(Excerpt from a dataset)
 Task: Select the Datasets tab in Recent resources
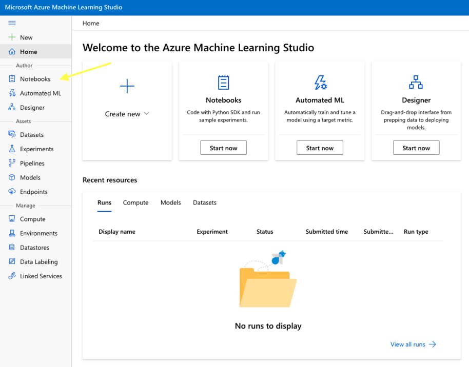(204, 202)
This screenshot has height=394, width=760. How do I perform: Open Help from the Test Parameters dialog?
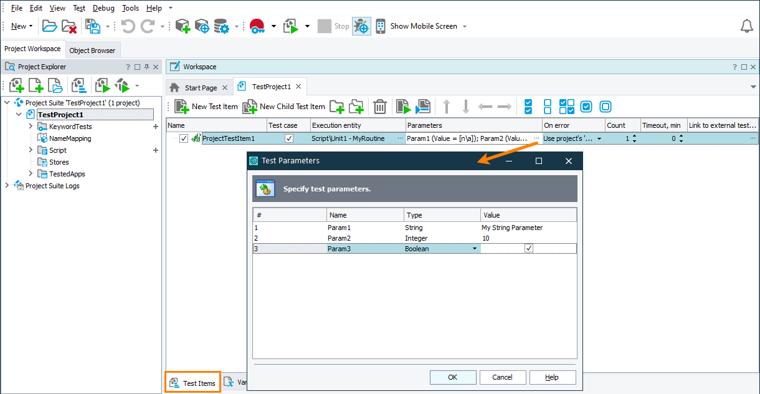click(x=552, y=377)
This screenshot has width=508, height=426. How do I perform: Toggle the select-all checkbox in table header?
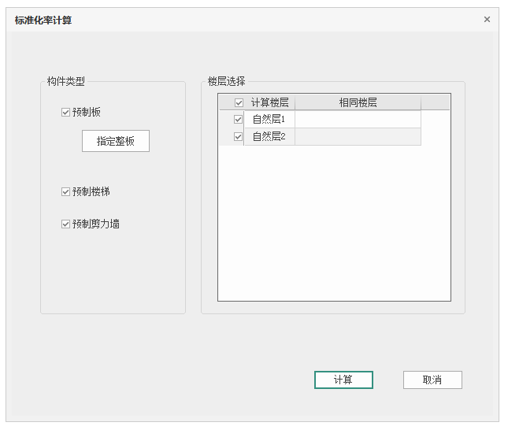pos(239,102)

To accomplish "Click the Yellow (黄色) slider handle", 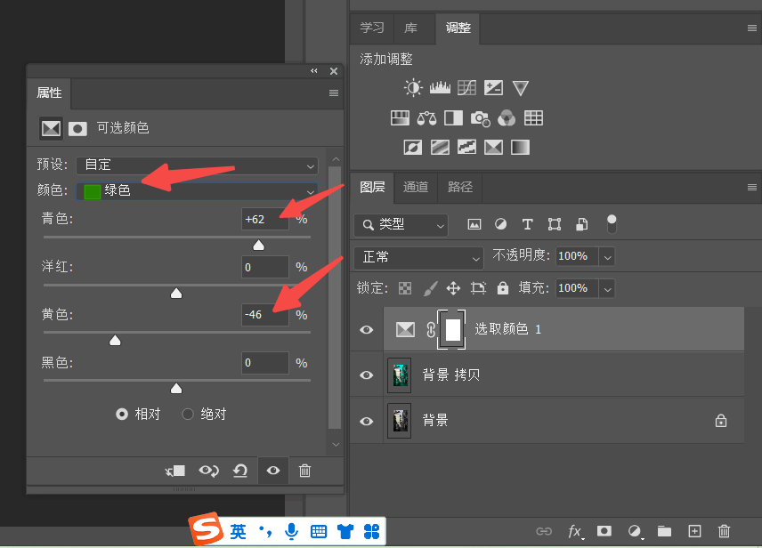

EXERCISE REQUIREMENTS
Write out the rows again, substituting "image" for "screenshot" and leaving everything else unchanged. Leave the pictures out of your answer.

WRITTEN RESPONSE
 Task: Select the Datasets tab in Recent resources
(204, 202)
This image has height=394, width=760. How do I perform: Open Help from the Test Parameters dialog?
click(x=552, y=377)
This image has width=508, height=426. How do I perform: Toggle the select-all checkbox in table header?
pos(239,102)

To accomplish "Click the Yellow (黄色) slider handle", 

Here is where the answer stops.